• [Task brief]: Put every line of the material below into a Markdown table with two columns, Row and Line. Number the rows in order and skip blank lines.

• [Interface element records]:
┌────────
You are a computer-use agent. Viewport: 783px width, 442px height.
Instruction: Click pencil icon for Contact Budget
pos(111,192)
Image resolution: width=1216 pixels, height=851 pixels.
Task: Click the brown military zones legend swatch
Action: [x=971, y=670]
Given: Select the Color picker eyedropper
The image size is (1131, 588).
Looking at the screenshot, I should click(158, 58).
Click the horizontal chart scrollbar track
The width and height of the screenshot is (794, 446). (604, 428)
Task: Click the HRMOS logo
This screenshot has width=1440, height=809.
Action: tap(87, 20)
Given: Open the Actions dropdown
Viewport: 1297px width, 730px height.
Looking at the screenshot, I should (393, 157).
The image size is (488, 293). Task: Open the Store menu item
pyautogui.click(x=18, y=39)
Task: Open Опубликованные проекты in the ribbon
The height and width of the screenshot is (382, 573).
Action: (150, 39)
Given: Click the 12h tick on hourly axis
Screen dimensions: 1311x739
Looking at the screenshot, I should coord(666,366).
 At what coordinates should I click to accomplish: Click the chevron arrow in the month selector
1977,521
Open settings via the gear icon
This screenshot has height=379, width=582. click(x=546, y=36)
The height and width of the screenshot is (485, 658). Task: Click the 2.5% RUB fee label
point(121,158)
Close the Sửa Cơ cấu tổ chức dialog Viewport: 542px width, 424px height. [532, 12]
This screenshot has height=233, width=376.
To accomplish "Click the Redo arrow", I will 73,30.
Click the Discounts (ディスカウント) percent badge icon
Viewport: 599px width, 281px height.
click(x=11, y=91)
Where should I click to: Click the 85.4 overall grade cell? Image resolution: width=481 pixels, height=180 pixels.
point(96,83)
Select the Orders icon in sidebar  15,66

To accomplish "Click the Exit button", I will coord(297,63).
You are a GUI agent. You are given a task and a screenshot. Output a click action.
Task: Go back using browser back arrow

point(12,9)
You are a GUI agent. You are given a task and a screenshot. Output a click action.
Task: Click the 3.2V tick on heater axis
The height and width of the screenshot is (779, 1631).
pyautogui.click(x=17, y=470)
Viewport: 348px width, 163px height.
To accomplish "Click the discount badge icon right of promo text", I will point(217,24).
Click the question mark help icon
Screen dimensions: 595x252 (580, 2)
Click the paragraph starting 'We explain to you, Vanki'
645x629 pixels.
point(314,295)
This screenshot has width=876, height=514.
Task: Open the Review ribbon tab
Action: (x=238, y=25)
└────────
• [Exercise result]:
| Row | Line |
|---|---|
| 1 | You are a computer-use agent. Viewport: 783px width, 442px height. |
| 2 | Instruction: Click pencil icon for Contact Budget |
| 3 | pos(111,192) |
| 4 | Image resolution: width=1216 pixels, height=851 pixels. |
| 5 | Task: Click the brown military zones legend swatch |
| 6 | Action: [x=971, y=670] |
| 7 | Given: Select the Color picker eyedropper |
| 8 | The image size is (1131, 588). |
| 9 | Looking at the screenshot, I should click(158, 58). |
| 10 | Click the horizontal chart scrollbar track |
| 11 | The width and height of the screenshot is (794, 446). (604, 428) |
| 12 | Task: Click the HRMOS logo |
| 13 | This screenshot has width=1440, height=809. |
| 14 | Action: tap(87, 20) |
| 15 | Given: Open the Actions dropdown |
| 16 | Viewport: 1297px width, 730px height. |
| 17 | Looking at the screenshot, I should (393, 157). |
| 18 | The image size is (488, 293). Task: Open the Store menu item |
| 19 | pyautogui.click(x=18, y=39) |
| 20 | Task: Open Опубликованные проекты in the ribbon |
| 21 | The height and width of the screenshot is (382, 573). |
| 22 | Action: (150, 39) |
| 23 | Given: Click the 12h tick on hourly axis |
| 24 | Screen dimensions: 1311x739 |
| 25 | Looking at the screenshot, I should coord(666,366). |
| 26 |  At what coordinates should I click to accomplish: Click the chevron arrow in the month selector |
| 27 | 1977,521 |
| 28 | Open settings via the gear icon |
| 29 | This screenshot has height=379, width=582. click(x=546, y=36) |
| 30 | The height and width of the screenshot is (485, 658). Task: Click the 2.5% RUB fee label |
| 31 | point(121,158) |
| 32 | Close the Sửa Cơ cấu tổ chức dialog Viewport: 542px width, 424px height. [532, 12] |
| 33 | This screenshot has height=233, width=376. |
| 34 | To accomplish "Click the Redo arrow", I will 73,30. |
| 35 | Click the Discounts (ディスカウント) percent badge icon |
| 36 | Viewport: 599px width, 281px height. |
| 37 | click(x=11, y=91) |
| 38 | Where should I click to: Click the 85.4 overall grade cell? Image resolution: width=481 pixels, height=180 pixels. |
| 39 | point(96,83) |
| 40 | Select the Orders icon in sidebar  15,66 |
| 41 | To accomplish "Click the Exit button", I will coord(297,63). |
| 42 | You are a GUI agent. You are given a task and a screenshot. Output a click action. |
| 43 | Task: Go back using browser back arrow |
| 44 | point(12,9) |
| 45 | You are a GUI agent. You are given a task and a screenshot. Output a click action. |
| 46 | Task: Click the 3.2V tick on heater axis |
| 47 | The height and width of the screenshot is (779, 1631). |
| 48 | pyautogui.click(x=17, y=470) |
| 49 | Viewport: 348px width, 163px height. |
| 50 | To accomplish "Click the discount badge icon right of promo text", I will point(217,24). |
| 51 | Click the question mark help icon |
| 52 | Screen dimensions: 595x252 (580, 2) |
| 53 | Click the paragraph starting 'We explain to you, Vanki' |
| 54 | 645x629 pixels. |
| 55 | point(314,295) |
| 56 | This screenshot has width=876, height=514. |
| 57 | Task: Open the Review ribbon tab |
| 58 | Action: (x=238, y=25) |